Translating the Vision
The CEO of an engineering construction company, after working with his senior management team for several months to develop a mission statement, got a phone call from a project manager in the field. “I want you to know,” the distraught manager said, “that I believe in the mission statement. I want to act in accordance with the mission statement. I’m here with my customer. What am I supposed to do?”
The mission statement, like those of many other organizations, had declared an intention to “use high-quality employees to provide services that surpass customers’ needs.” But the project manager in the field with his employees and his customer did not know how to translate those words into the appropriate actions. The phone call convinced the CEO that a large gap existed between the mission statement and employees’ knowledge of how their day-to-day actions could contribute to realizing the company’s vision.
Metro Bank (not its real name), the result of a merger of two competitors, encountered a similar gap while building its balanced scorecard. The senior executive group thought it had reached agreement on the new organization’s overall strategy: “to provide superior service to targeted customers.” Research had revealed five basic market segments among existing and potential customers, each with different needs. While formulating the measures for the customer-perspective portion of their balanced scorecard, however, it became apparent that although the 25 senior executives agreed on the words of the strategy, each one had a different definition of superior service and a different image of the targeted customers.
The exercise of developing operational measures for the four perspectives on the bank’s scorecard forced the 25 executives to clarify the meaning of the strategy statement. Ultimately, they agreed to stimulate revenue growth through new products and services and also agreed on the three most desirable customer segments. They developed scorecard measures for the specific products and services that should be delivered to customers in the targeted segments as well as for the relationship the bank should build with customers in each segment. The scorecard also highlighted gaps in employees’ skills and in information systems that the bank would have to close in order to deliver the selected value propositions to the targeted customers. Thus, creating a balanced scorecard forced the bank’s senior managers to arrive at a consensus and then to translate their vision into terms that had meaning to the people who would realize the vision.
Communicating and Linking
“The top ten people in the business now understand the strategy better than ever before. It’s too bad,” a senior executive of a major oil company complained, “that we can’t put this in a bottle so that everyone could share it.” With the balanced scorecard, he can.
One company we have worked with deliberately involved three layers of management in the creation of its balanced scorecard. The senior executive group formulated the financial and customer objectives. It then mobilized the talent and information in the next two levels of managers by having them formulate the internal-business-process and learning-and-growth objectives that would drive the achievement of the financial and customer goals. For example, knowing the importance of satisfying customers’ expectations of on-time delivery, the broader group identified several internal business processes—such as order processing, scheduling, and fulfillment—in which the company had to excel. To do so, the company would have to retrain frontline employees and improve the information systems available to them. The group developed performance measures for those critical processes and for staff and systems capabilities.
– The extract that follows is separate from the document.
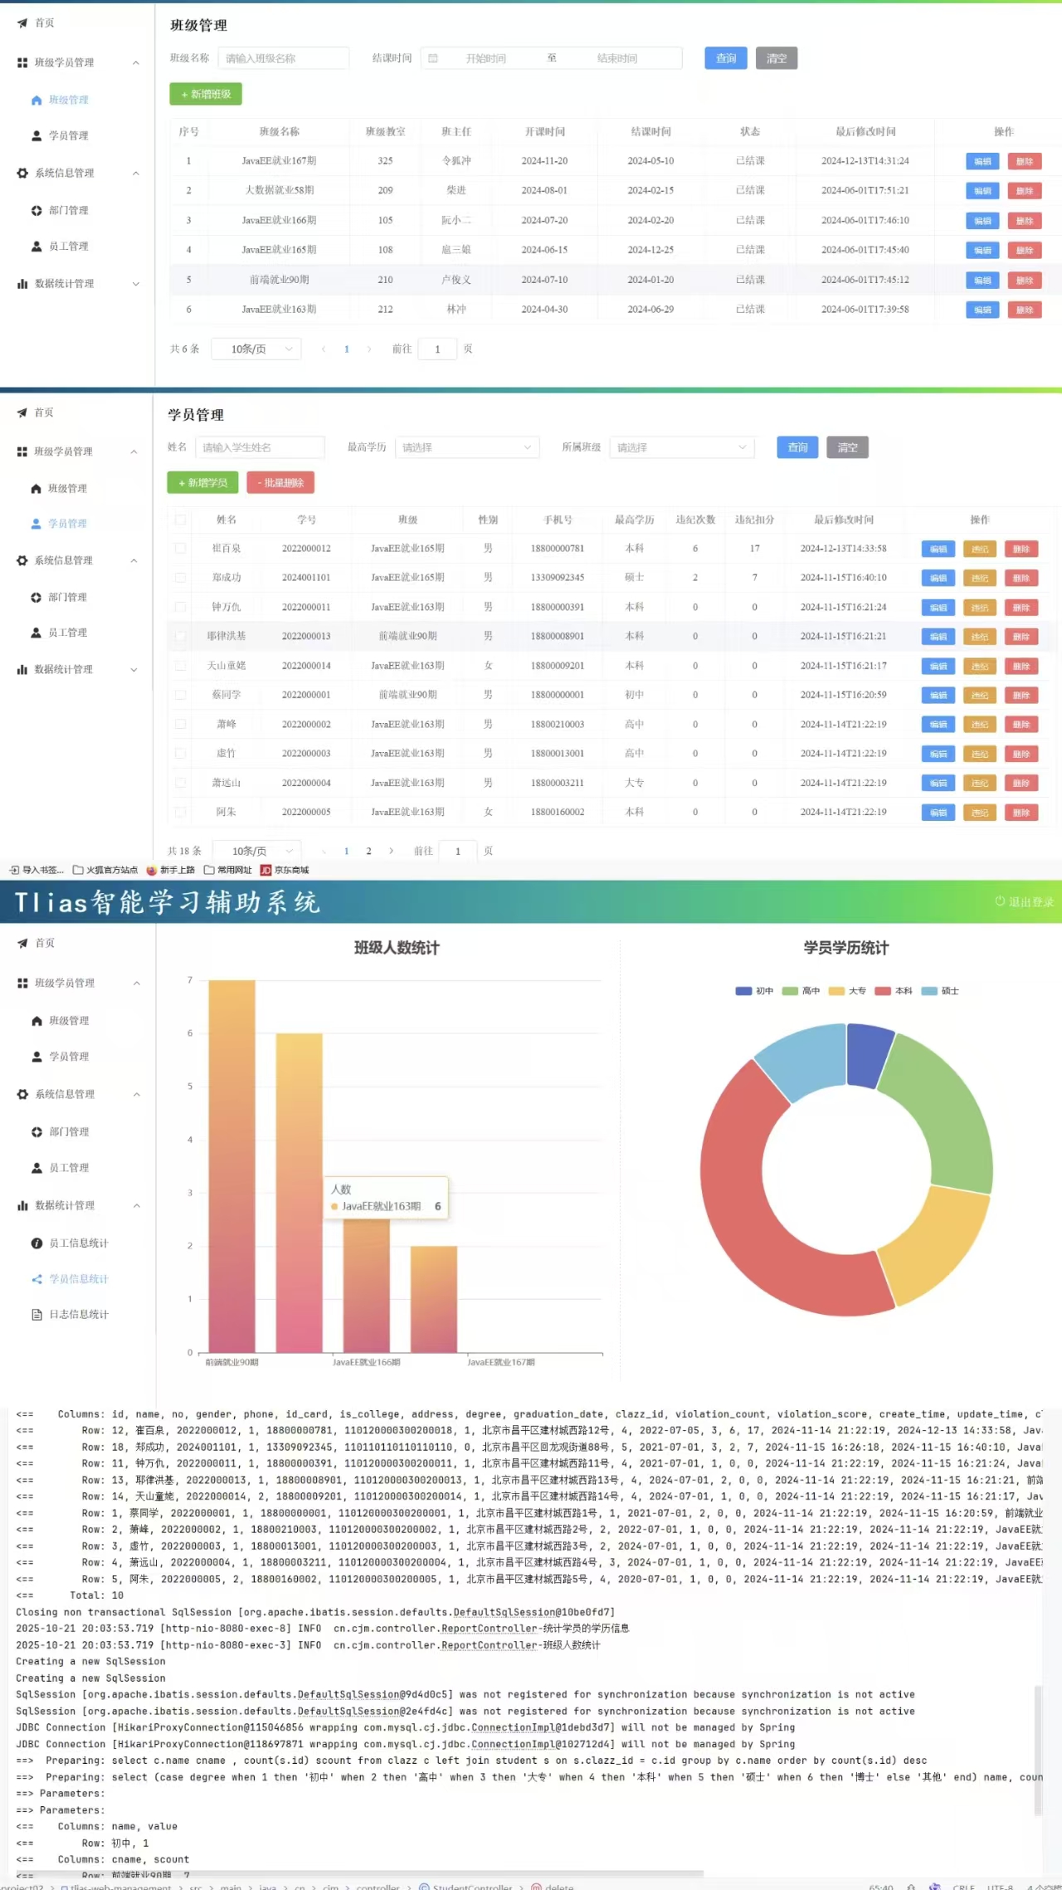
Task: Tick the select-all checkbox in student table header
Action: (180, 520)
Broad participation in creating a scorecard takes longer, but it offers several advantages: Information from a larger number of managers is incorporated into the internal objectives; the managers gain a better understanding of the company’s long-term strategic goals; and such broad participation builds a stronger commitment to achieving those goals. But getting managers to buy into the scorecard is only a first step in linking individual actions to corporate goals.
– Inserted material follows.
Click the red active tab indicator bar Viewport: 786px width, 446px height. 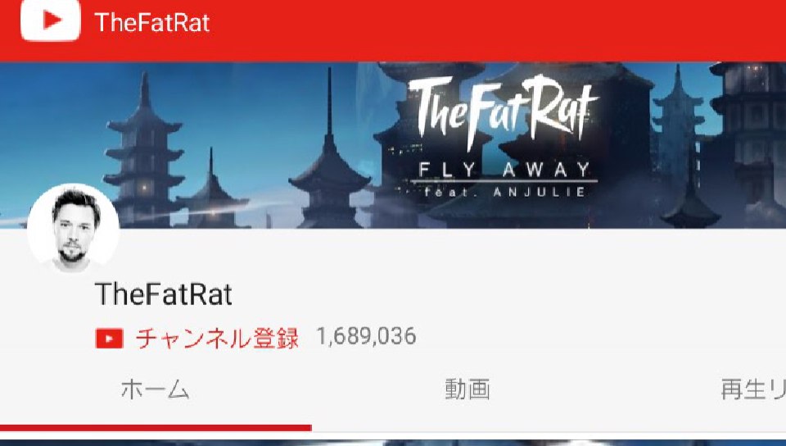(156, 428)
The balanced scorecard signals to everyone what the organization is trying to achieve for shareholders and customers alike. But to align employees’ individual performances with the overall strategy, scorecard users generally engage in three activities: communicating and educating, setting goals, and linking rewards to performance measures.
Communicating and educating.
Implementing a strategy begins with educating those who have to execute it. Whereas some organizations opt to hold their strategy close to the vest, most believe that they should disseminate it from top to bottom. A broad-based communication program shares with all employees the strategy and the critical objectives they have to meet if the strategy is to succeed. Onetime events such as the distribution of brochures or newsletters and the holding of “town meetings” might kick off the program. Some organizations post bulletin boards that illustrate and explain the balanced scorecard measures, then update them with monthly results. Others use groupware and electronic bulletin boards to distribute the scorecard to the desktops of all employees and to encourage dialogue about the measures. The same media allow employees to make suggestions for achieving or exceeding the targets.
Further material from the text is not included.